En robes noires (avec ou sans décolleté), sur le tapis rouge des Golden Globes, des actrices et personnalités féministes ont lancé le hashtag et le mouvement Time’s up, voulant, par ces mots, acter la fin d’une ère. Si débats et combats sont loin d’être finis et qu’il est impossible de savoir ce que retiendront les  » livres  » d’histoire d’une époque qui aura peut-être abandonné le papier, tous les indicateurs tendent à dire que quelque chose a commencé.

« Ne pas confondre galanterie et attitude sexiste »

Attitude chevaleresque, précautions extrêmes à l’égard des femmes, galanterie ; et si les petites attentions cachaient un grand mensonge ? Benoit Dardenne, directeur du service de psychologie sociale de l’Université de Liège, a mené des études sur ce qu’il nomme le  » sexisme positif  » et pointe, derrière certains gestes qui peuvent sembler attentionnés, une volonté d’asseoir une domination. Comment fonctionne le sexisme  » positif  » ?

Si l’on observe les rapports humains, il y a extrêmement souvent une inégalité : un dominant et un dominé. Et entre hommes et femmes, il y a un groupe dominant : les hommes. Les sociologues se sont rendu compte que si un groupe dominant veut conserver son statut supérieur, il n’est pas une bonne idée de vouloir à tout prix être agressif vis-à-vis du groupe dominé et qu’il est beaucoup plus efficace d’alterner le bâton et la carotte. Des chercheurs américains ont développé l’idée que le sexisme avait deux facettes : un sexisme manifeste, hostile (qui est différent du harcèlement), et un sexisme plus subtil,  » bienveillant « , que je qualifie de sexisme  » positif  » et qui consiste à mettre en avant une série de qualités qu’auraient stéréotypiquement les femmes. Quelles sont les conséquences de cette attitude ?
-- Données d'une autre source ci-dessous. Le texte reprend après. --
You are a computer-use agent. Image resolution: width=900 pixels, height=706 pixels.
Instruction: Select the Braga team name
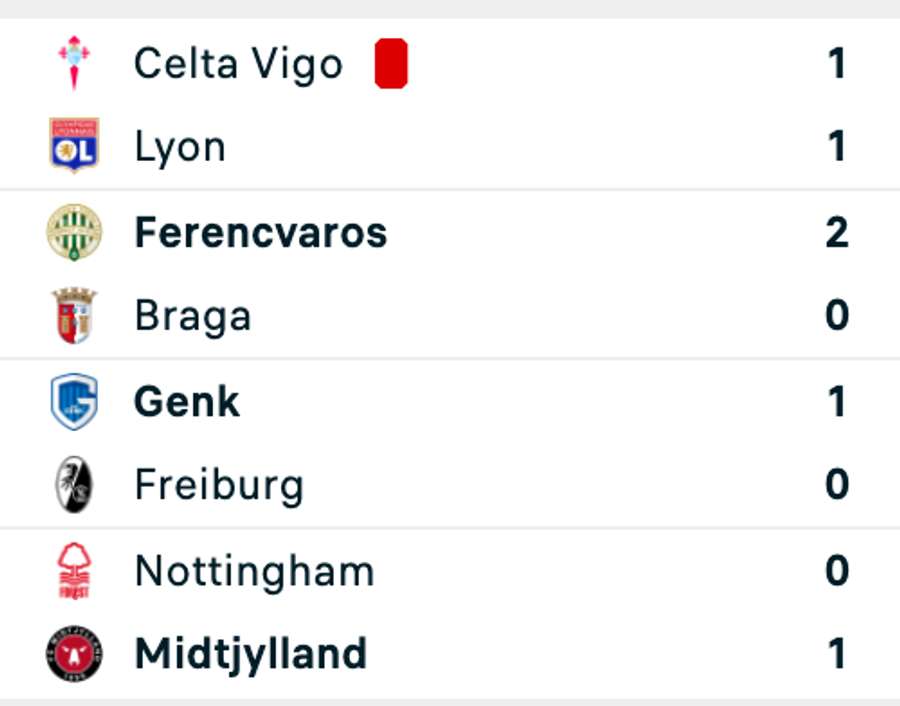click(x=193, y=317)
Nous avons reproduit une situation où des femmes simulent un entretien d’embauche. Lors de cet entretien, elles doivent réaliser un test, une performance. Nous nous sommes montrés soit neutres au niveau sexisme, soit hostiles, et dans une troisième configuration, nous leur avons dit :  » On sait que c’est plus difficile pour vous, on sait que les femmes sont parfois moins compétitives dans l’entreprise, on vous aidera…  » Nous avons pu constater que les performances des femmes confrontées à ce sexisme positif étaient inférieures à celles des deux autres conditions. Qu’en est-il, au-delà de ces contextes d’embauche ?

Des recherches menées en Allemagne ont démontré que les femmes qui étaient soumises de manière répétée à ce type de sexisme voulaient beaucoup moins que d’autres se battre pour leurs droits, revendiquer une égalité salariale ; elles se retrouvaient à soutenir le système dans lequel la femme est dominée. Certains disent que c’est de la chevalerie, de la galanterie ; non, c’est un comportement qui présuppose le statut d’infériorité de la femme. Il ne faut pas confondre galanterie et attitude sexiste.